Immunolesioning of basal forebrain cholinergic neurons facilitates hippocampal kindling and perturbs neurotrophin messenger RNA regulation.

The immunotoxin 192 IgG-saporin induces an efficient and specific lesion of low-affinity nerve growth factor receptor-bearing cholinergic neurons in the basal forebrain. Intraventricular injection of 192 IgG-saporin, which caused a complete loss of cholinergic afferents to the hippocampus and neocortex and a partial denervation of amygdala and piriform cortex, was found to markedly facilitate the initial stages of seizure development in hippocampal kindling. In contrast, the progression of kindling process from focal to generalized seizures was not affected. In situ hybridization demonstrated that basal levels of brain-derived neutrotrophic factor messenger RNA in the hippocampal formation and piriform cortex were significantly decreased by the lesion, which also attenuated the seizure-induced increase of brain-derived neurotrophic factor messenger RNA expression in the hippocampus and frontal cortex. In the dentate gyrus, the 192 IgG-saporin lesion selectively reduced the upregulation of messenger RNAs for brain-derived neurotrophic factor exons I and III after a generalized seizure, whereas the increase of exon II messenger RNA was unchanged.
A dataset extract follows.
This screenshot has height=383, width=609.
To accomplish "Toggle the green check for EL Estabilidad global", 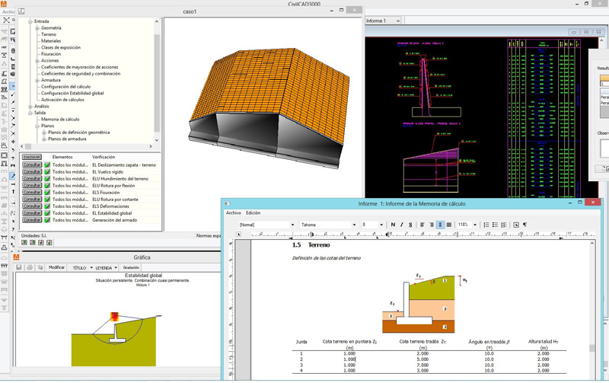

The lesion abolished the seizure-evoked increase of nerve growth factor and TrkC messenger RNA levels and decrease of neutrophin-3 messenger RNA expression in dentate granule cells, while TrkB messenger RNA levels were not affected. We conclude that the basal forebrain cholinergic system (1) suppresses kindling epileptogenesis in the hippocampus, and (2) enhances both basal and seizure-evoked brain-derived neurotrophic factor synthesis in the hippocampal formation and some cortical areas through a specific pattern of activation of promoters within the brain-derived neurotrophic factor gene.